Filter one dataframe based on the last two digits of another dataframe's value under one column in R

151 views Asked by At

The table, Data_frame, has an ID column that contains over 1000 participants' information, such as "Sample_LI.01"

My_ColData also has an ID column that contains only 40 participants' different information, such as "Sample_LI-01".

I want to use the ID column in My_ColData to filter the Data_frame table. However, you may have noticed the formats of ID are slightly different. I wonder if the best way to possibly filter based on the last two digits?

I have a code so far, look like

data_frame %>% filter (ID %in% my_ColData$ID, if______)

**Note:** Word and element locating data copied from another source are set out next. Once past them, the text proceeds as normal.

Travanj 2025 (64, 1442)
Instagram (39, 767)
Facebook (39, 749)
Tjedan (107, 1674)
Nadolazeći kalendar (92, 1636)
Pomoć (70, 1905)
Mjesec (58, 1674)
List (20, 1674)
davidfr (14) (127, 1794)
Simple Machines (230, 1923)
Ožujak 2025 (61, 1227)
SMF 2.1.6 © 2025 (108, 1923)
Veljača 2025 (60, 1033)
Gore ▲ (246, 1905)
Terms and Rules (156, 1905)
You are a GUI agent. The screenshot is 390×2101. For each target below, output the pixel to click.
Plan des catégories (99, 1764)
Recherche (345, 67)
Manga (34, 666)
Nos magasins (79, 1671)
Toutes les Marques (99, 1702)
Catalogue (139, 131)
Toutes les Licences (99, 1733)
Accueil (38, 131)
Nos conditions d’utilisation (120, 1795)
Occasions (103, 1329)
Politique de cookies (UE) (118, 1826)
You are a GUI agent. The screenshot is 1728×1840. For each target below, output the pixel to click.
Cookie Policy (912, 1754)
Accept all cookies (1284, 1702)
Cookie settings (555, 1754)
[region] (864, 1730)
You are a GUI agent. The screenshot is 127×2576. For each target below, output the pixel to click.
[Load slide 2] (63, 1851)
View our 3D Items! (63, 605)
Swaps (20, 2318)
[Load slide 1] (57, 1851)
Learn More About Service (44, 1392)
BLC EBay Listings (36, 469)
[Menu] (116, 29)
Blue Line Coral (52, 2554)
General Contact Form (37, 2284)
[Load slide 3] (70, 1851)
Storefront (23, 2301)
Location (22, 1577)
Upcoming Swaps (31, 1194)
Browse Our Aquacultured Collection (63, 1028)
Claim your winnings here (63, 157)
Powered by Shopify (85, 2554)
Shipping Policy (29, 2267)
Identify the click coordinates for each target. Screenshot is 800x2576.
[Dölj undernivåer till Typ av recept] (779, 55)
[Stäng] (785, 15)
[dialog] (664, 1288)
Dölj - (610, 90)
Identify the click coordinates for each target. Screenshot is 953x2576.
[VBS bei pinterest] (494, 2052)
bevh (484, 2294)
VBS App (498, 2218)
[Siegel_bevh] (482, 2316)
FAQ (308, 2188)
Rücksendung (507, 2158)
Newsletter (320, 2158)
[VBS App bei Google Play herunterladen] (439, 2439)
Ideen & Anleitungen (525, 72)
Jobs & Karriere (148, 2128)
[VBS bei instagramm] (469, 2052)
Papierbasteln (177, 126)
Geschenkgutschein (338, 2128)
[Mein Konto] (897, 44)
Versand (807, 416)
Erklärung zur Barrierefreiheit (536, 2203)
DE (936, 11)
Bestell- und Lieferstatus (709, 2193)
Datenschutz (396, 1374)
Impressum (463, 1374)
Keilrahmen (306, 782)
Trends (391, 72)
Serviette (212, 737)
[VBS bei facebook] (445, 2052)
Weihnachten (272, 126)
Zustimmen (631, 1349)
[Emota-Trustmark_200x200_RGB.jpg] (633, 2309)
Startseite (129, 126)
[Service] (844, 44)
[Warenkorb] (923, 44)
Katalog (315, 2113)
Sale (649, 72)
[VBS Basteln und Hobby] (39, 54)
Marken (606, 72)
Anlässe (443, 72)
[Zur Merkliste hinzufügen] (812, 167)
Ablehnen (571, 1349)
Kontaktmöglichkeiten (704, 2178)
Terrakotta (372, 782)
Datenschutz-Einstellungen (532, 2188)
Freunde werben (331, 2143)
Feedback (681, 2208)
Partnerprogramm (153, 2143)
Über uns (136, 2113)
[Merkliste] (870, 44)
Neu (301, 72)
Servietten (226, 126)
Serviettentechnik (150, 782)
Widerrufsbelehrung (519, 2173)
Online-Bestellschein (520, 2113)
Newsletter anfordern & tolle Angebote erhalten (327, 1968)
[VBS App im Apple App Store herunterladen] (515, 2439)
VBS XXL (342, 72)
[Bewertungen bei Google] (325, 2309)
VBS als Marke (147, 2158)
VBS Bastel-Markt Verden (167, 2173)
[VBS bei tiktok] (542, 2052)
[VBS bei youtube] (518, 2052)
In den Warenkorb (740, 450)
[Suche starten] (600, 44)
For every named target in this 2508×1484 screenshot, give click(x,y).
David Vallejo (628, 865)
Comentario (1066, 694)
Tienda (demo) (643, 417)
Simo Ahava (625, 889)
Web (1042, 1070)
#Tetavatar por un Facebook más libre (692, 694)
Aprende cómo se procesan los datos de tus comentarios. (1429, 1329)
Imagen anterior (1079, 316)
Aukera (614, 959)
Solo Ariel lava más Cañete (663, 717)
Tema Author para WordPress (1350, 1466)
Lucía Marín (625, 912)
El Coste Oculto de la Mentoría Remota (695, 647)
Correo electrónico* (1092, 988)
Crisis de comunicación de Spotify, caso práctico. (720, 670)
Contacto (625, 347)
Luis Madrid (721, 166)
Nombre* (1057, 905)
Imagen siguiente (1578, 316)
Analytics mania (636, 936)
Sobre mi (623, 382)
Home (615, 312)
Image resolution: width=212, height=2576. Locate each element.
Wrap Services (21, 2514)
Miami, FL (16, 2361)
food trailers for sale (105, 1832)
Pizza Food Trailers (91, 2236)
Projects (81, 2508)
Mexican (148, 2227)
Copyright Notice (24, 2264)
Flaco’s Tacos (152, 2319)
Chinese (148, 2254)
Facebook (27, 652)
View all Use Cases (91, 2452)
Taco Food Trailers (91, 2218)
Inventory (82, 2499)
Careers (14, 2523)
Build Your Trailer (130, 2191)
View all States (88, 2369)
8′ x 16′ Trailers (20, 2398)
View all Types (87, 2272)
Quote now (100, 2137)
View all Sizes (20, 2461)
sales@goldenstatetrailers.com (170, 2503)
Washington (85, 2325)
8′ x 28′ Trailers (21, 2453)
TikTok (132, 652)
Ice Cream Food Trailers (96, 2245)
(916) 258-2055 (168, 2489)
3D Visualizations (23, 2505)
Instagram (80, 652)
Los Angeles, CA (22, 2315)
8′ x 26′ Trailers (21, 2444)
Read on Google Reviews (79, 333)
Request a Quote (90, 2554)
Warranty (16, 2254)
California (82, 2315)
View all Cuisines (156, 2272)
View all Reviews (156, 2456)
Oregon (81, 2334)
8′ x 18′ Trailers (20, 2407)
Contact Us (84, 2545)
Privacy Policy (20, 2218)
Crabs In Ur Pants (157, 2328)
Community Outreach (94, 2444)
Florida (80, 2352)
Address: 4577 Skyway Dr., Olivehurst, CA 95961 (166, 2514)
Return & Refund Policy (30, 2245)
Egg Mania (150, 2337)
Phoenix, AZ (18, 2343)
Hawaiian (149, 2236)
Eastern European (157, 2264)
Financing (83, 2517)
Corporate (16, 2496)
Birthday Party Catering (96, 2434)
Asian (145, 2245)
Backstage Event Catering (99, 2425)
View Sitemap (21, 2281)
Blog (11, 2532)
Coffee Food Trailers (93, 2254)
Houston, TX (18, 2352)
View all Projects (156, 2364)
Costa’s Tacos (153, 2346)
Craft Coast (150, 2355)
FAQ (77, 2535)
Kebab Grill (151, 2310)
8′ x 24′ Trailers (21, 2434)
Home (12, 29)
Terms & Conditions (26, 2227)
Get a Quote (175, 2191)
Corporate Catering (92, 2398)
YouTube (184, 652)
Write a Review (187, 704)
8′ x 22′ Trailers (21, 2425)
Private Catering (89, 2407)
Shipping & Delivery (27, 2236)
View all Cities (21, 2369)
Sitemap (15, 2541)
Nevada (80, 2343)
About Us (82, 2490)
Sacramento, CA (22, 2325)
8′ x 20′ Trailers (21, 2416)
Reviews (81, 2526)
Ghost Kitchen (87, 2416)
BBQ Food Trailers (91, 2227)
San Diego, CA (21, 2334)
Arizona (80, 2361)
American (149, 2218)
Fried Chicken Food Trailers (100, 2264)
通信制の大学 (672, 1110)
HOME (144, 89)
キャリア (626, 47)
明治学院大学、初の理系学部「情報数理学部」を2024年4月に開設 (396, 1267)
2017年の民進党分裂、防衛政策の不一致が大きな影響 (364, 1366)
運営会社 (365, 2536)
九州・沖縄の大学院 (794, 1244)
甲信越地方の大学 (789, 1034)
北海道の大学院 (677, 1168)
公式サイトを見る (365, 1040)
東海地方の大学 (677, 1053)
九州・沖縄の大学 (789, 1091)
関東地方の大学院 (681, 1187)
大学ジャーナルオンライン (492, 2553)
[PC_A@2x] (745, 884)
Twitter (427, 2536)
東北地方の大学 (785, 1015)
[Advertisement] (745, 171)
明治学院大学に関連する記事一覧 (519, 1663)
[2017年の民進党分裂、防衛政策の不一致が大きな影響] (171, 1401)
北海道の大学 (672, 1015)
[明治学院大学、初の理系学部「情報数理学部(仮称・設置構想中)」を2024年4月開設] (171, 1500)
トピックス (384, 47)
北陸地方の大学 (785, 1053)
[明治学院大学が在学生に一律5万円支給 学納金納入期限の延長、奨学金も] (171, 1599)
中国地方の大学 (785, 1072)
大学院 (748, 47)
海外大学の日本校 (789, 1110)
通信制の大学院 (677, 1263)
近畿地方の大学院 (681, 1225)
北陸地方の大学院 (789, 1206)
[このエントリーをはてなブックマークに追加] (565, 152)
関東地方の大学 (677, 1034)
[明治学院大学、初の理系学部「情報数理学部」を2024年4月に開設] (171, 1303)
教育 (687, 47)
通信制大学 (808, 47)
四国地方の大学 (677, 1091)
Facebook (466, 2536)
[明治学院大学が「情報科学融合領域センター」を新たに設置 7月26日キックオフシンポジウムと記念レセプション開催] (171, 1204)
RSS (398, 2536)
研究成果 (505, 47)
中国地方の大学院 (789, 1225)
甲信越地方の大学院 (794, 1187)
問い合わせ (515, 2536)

Having no idea what to write about in this if condition. Or is there a better to realize my goal? Any suggestions would be appreciated.

2

There are 2 answers

1
akrun On

We could use str_replace to replace the - with . to match the 'ID' from 'data_frame' with the 'ID' from 'my_ColData'

library(dplyr)
library(stringr)
data_frame %>% 
       filter(ID %in% str_replace(my_ColData$ID, '-', '.') )
1
TarJae On

We could use str_sub to check for the last two digits

library(dplyr)
library(stringr)
data_frame %>% 
  filter(str_sub(ID, -2) %in% str_sub(my_colData$ID, -2))